▶ _What is expected_:
Put the lines from the one containing "Identify the location" through the end of the rows into a numbered list, skipping blank lines and leaving the pictures out.

(Beginning of Records supplied)

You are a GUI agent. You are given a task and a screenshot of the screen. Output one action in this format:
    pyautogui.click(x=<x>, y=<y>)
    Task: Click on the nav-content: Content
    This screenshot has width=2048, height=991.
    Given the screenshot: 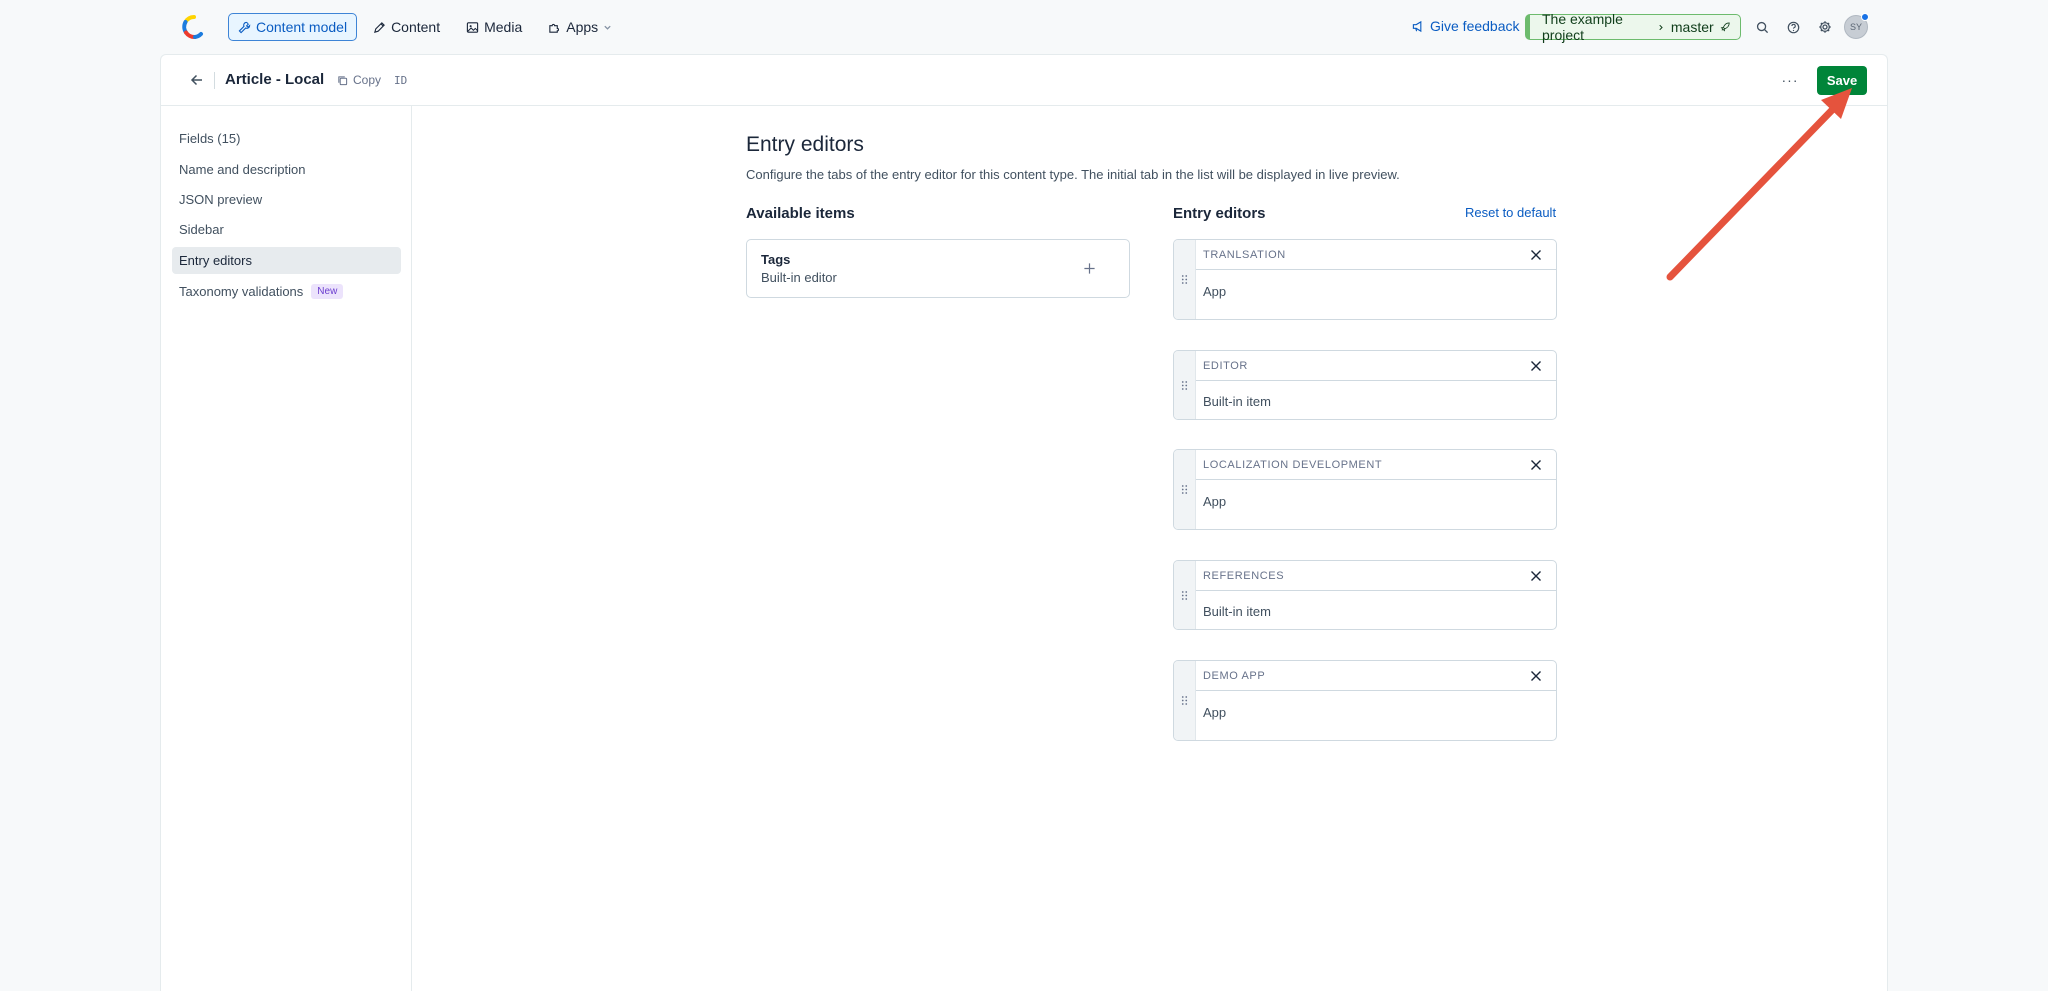 What is the action you would take?
    pyautogui.click(x=406, y=27)
    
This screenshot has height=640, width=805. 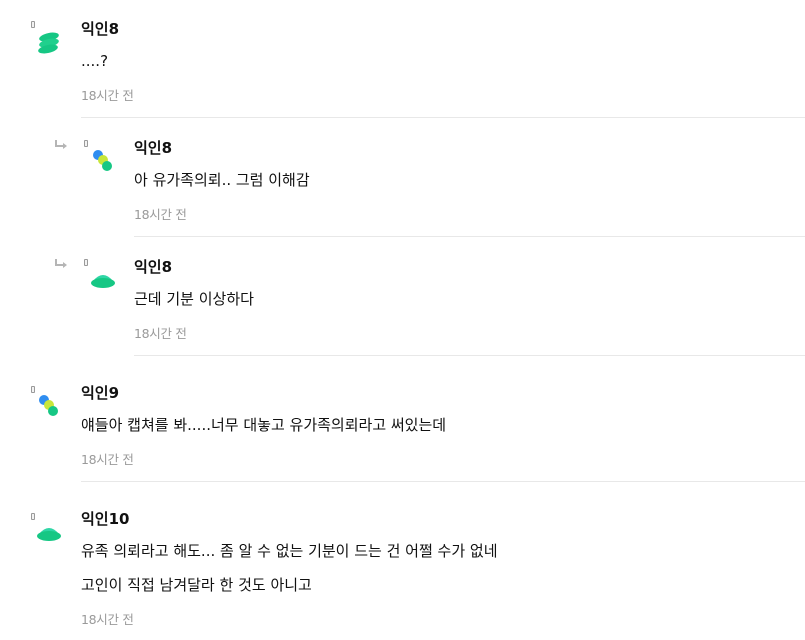 What do you see at coordinates (105, 519) in the screenshot?
I see `comment-author: 익인10` at bounding box center [105, 519].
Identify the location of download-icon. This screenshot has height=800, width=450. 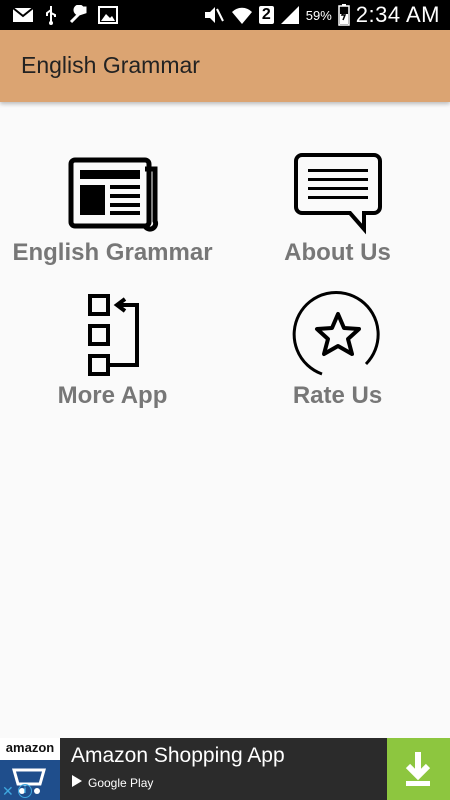
(418, 769).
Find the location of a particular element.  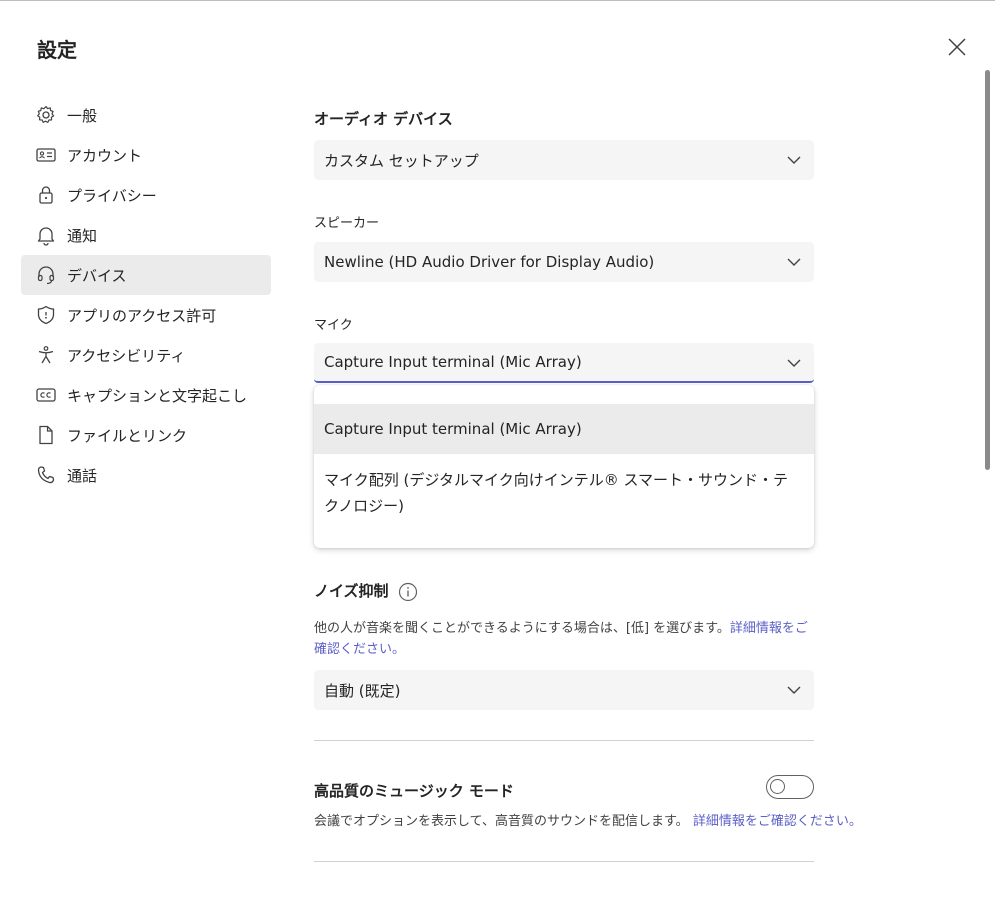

(End of Records supplied)

▶ _Exercise solution_:
1. Identify the location of download-icon. This screenshot has height=800, width=450. 
2. (418, 769).
3. Find the location of a particular element.  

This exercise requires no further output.